Demetrius DUMM, Praying the Scriptures. Washington, D.C: Institute of Carmelite Studies Publications, 2003. pp. 290. $13.95 pb. ISBN 0-935216-30-8.
Reviewed by Raymond STUDZINSKI, OSB, The Catholic University of America, Washington, DC 20064

Demetrius Dumm is a New Testament scholar who in addition to teaching in a seminary context for many years has given many retreats and workshops. This work represents his effort to introduce a larger audience to the many ways that the Scriptures can be prayed and can nurture prayer.

Starting with the Scriptures as a record of the events of salvation history, the great deeds which God has done, Dumm shows how these writings elicit a response of celebration and thanksgiving from readers or listeners. He notes how the liturgy of the Eucharist serves as a paradigm of prayer inasmuch as it is the communal setting where this record is read and the great deeds are recalled and re-experienced and the community gives thanks. The Eucharist stands as a model of a full response to God's saving deeds.

Likewise Jesus, himself word and event, comes in the Scriptures as a model of how to pray. He embodies the attitudes that should characterize the Christian who prays. He fully experiences the great deeds of God in his own life. He does not hesitate to ask for help, to praise and thank, to trust in God who will see him through all difficulties. Dumm observes how an overemphasis on the divinity of Christ has obscured how the prayers of Jesus can serve as models for the praying of believers today.

Dumm also notes how praying the Scriptures is fully realized in the ancient practice of lectio divina, the prayerful reading of the Scriptures developed in the early Church and continued in the monastic movement. Dumm observes: "Lectio divina implies an unhurried, attentive reading of the text, which is not concerned primarily about learning something but that seeks to enter into a personal and experiential relationship with Jesus" (125).

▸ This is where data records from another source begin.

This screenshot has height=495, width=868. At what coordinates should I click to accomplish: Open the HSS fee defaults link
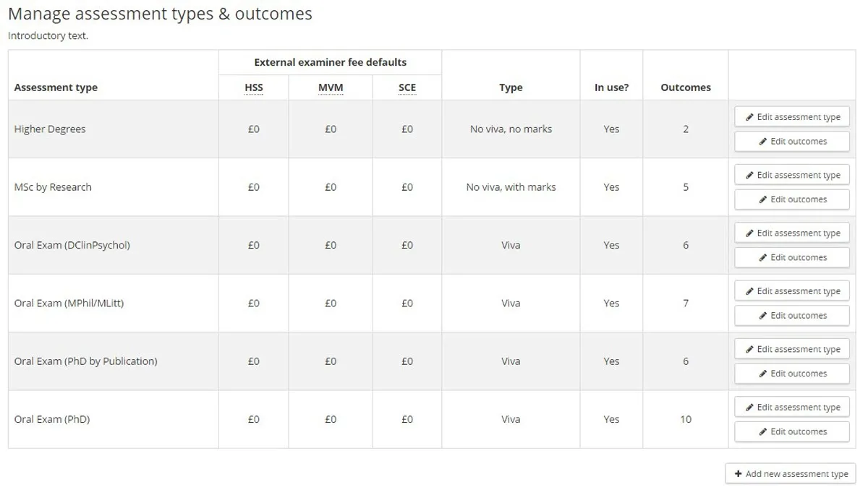(253, 87)
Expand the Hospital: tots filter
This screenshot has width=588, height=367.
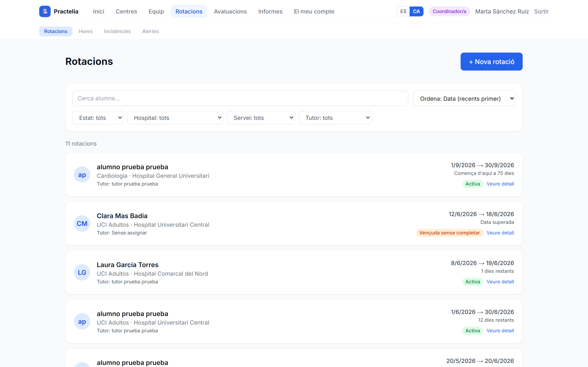[175, 118]
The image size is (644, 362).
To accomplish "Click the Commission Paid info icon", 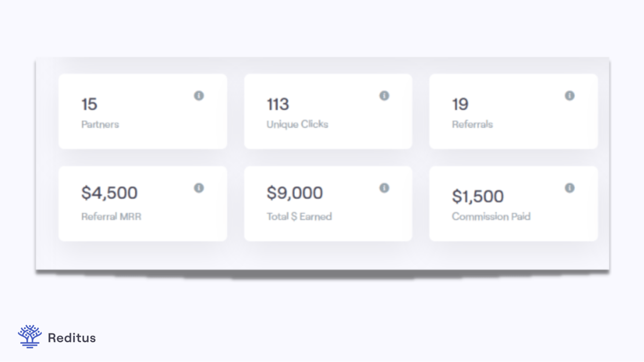I will tap(569, 187).
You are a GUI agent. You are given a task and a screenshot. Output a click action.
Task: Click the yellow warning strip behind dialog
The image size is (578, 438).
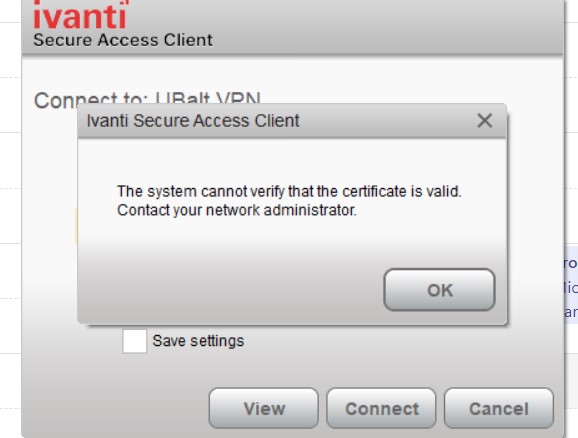pyautogui.click(x=76, y=226)
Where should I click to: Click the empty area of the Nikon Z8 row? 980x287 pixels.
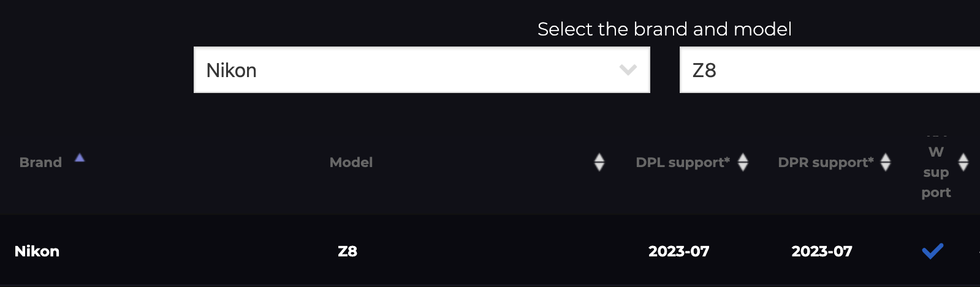[490, 251]
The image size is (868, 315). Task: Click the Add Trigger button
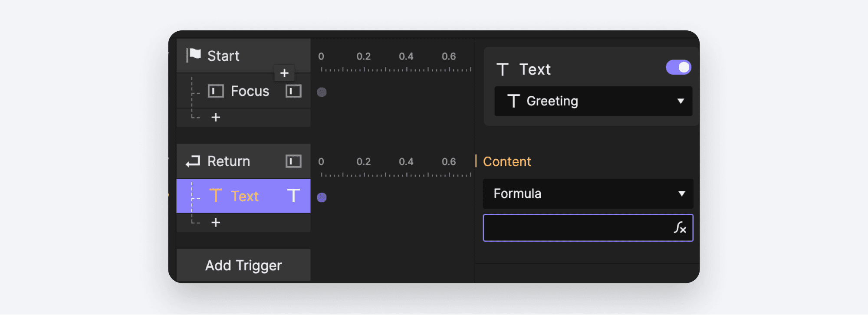pyautogui.click(x=243, y=265)
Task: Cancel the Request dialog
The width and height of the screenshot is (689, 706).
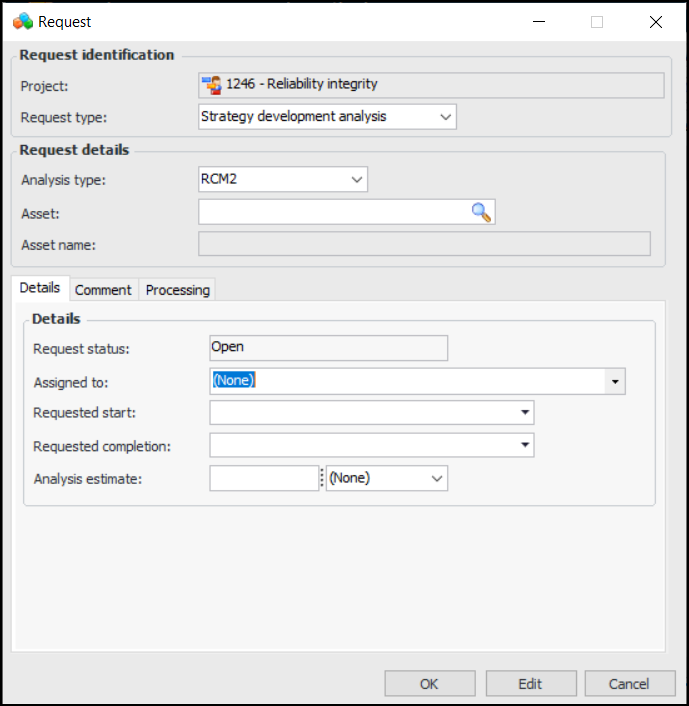Action: (x=629, y=684)
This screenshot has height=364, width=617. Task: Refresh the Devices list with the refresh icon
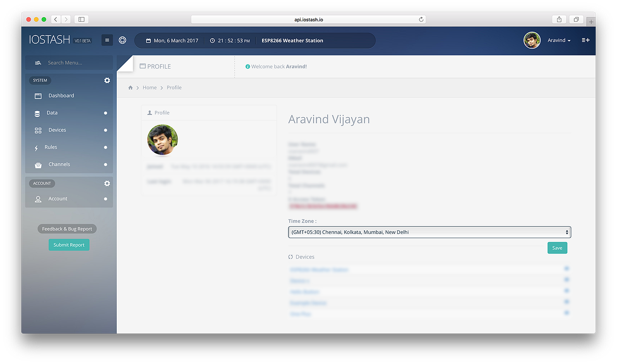click(x=289, y=257)
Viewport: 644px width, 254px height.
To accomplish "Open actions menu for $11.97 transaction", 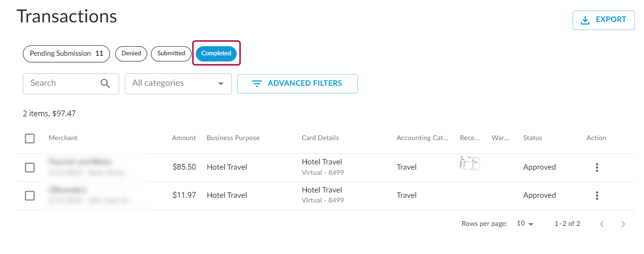I will click(x=596, y=195).
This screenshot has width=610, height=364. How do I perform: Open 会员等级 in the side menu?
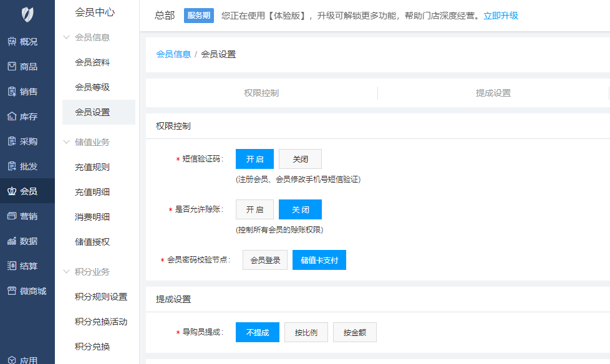click(92, 87)
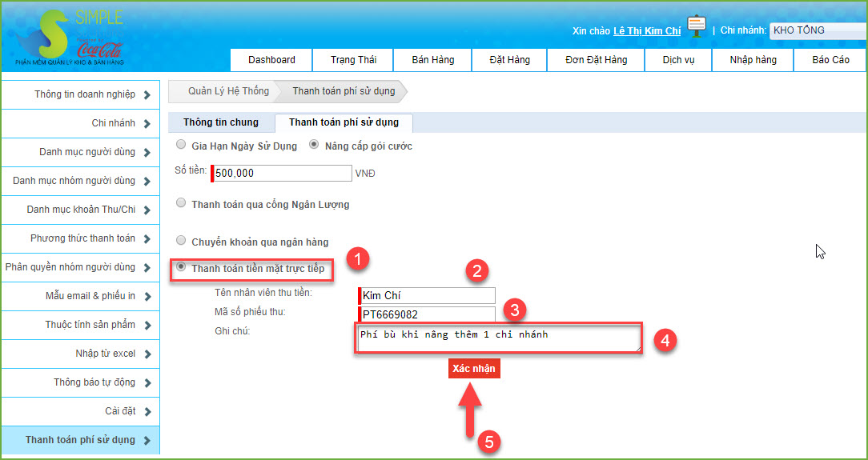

Relative to the practice of lectio divina, Dumm recalls the proposal of Guigo II, a Carthusian spiritual writer, for a four phased assimilation and experience of God's word though an extended reading process. As Guigo II presents it, the actual reading of the Scriptural text is the first rung on a ladder leading to God. The second rung is meditation, a chewing over of the text through a process of memorizing, repeating, and reflecting on the text. There follows as a third rung or phase: prayer, the expression of one's own needs and desires as these have come to consciousness through the reading and meditating. The whole process culminates with a contemplative moment, a resting in God's presence now experienced through this encounter with the word.

In the final sections of the book Dumm brings forward other biblical figures who stand as models for prayer. Mary, Abraham, Moses, and Miriam are among the witnesses to the full reality of prayer. David, introduced early in Dumm's work, gives testimony to the power of faith. The Psalms traditionally attributed to David provide people who read and pray them with a vision of faith. They lead people through diverse experiences—such as lamentation, abandonment, anxiety, fear, and pain—back to God.

Dumm's work offers clear testimony to the powerful resource that the Scriptures are for Christian believers. The Scriptures present both models and texts for prayer. Petition, praise, contrition, thanksgiving are all given expression within the sacred pages. Everything comes together, in Dumm's view, in the liturgical prayer which is the Eucharist. In sum, he presents a well-articulated argument for the vital place of both word and sacrament in the lives of Christian believers.